The Trades Union Congress has carried out research that shows that the typical family will add £685 to its borrowing by the time the festive season is over.
That will take a family on an average income 24 weeks to pay off, the labour organisation claims.
Last Christmas, one in six families borrowed money to pay for food, drinks and presents, with households borrowing an average of £654 per adult (Men £1,000, women £547).
Using average weekly earnings and savings data the TUC estimated that it took average-income earners 20 weeks to pay off this debt.
This year, consumer debt has increased by 4.9 per cent.
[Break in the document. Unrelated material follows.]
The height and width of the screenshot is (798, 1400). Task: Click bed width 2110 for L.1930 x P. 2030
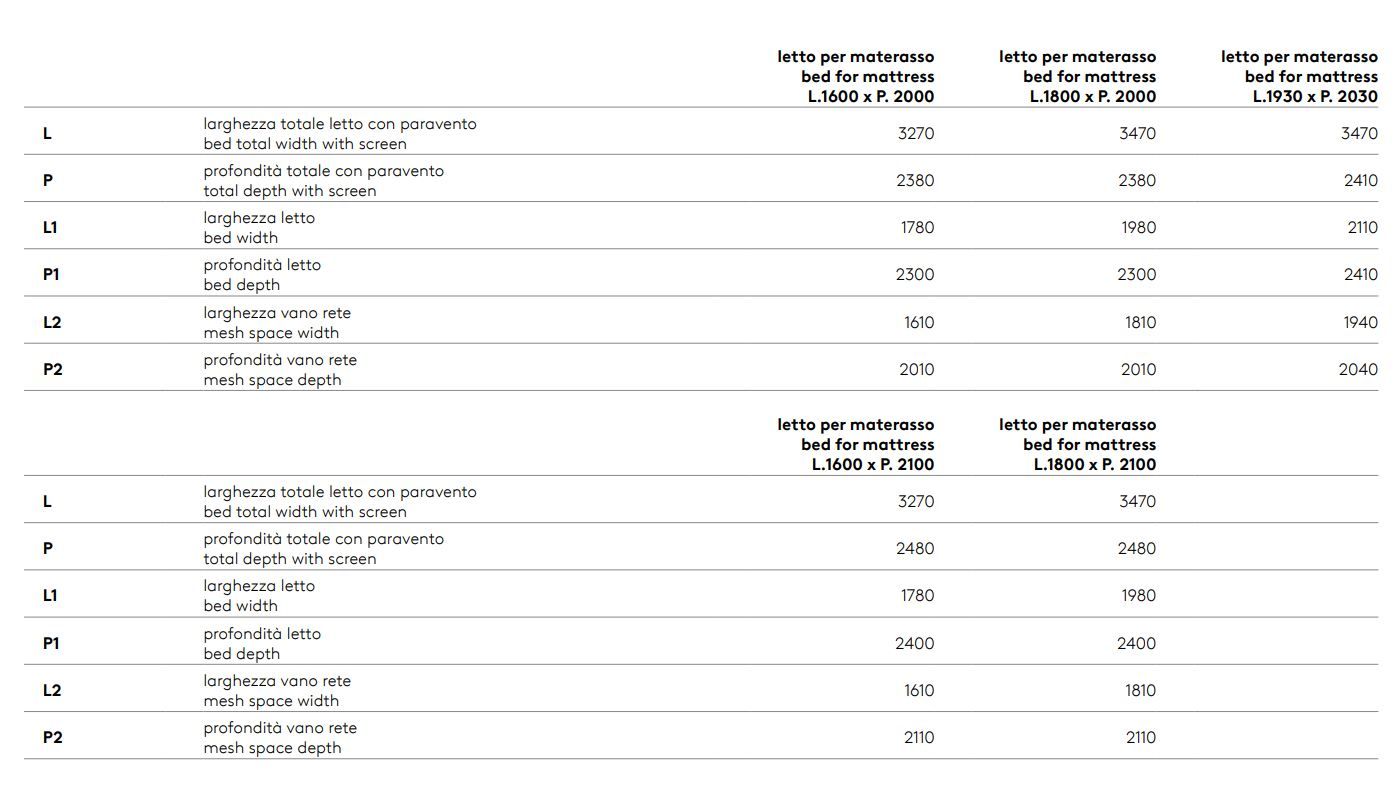pyautogui.click(x=1362, y=227)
The TUC's calculations estimate that it will take four more weeks for an average-income earner to pay back the extra debt burden they will take on.
If a minimum wage worker were to borrow the same sum it would take them an entire year working full-time to pay it off.
The TUC says the findings underline how ordinary people are not benefiting from the recovery and are instead facing a bigger struggle to pay off their debts.
The study has emerged on the day when the Bank of England has warned of the scale of the debt burden weighing on British families.
According to the TUC, British workers are currently suffering the longest real-wage squeeze since the 1870s, with inflation rising faster than wages for the last 42 months.
It says the government needs to make fairer pay rewards a priority.
Nicola Smith, head of economic and social affairs at the TUC, told Sky News: "It's to do with the fact that is an expensive time of the year for everybody, and with wages hardly having kept up with prices for the last four years, with family incomes under historic pressure, just meeting the basic costs of Christmas is going to mean a lot more people having to rely on credit."
She said the problem was that most growth in the economy was being provided by consumption and because pay was not keeping up with prices, the extra money people had to spend on buying goods was coming from borrowing.
"People are having to borrow to make up the extra spending that is driving growth in the economy," she said. "It's really worrying that that does not provide us with a sustainable basis for a recovery going forward."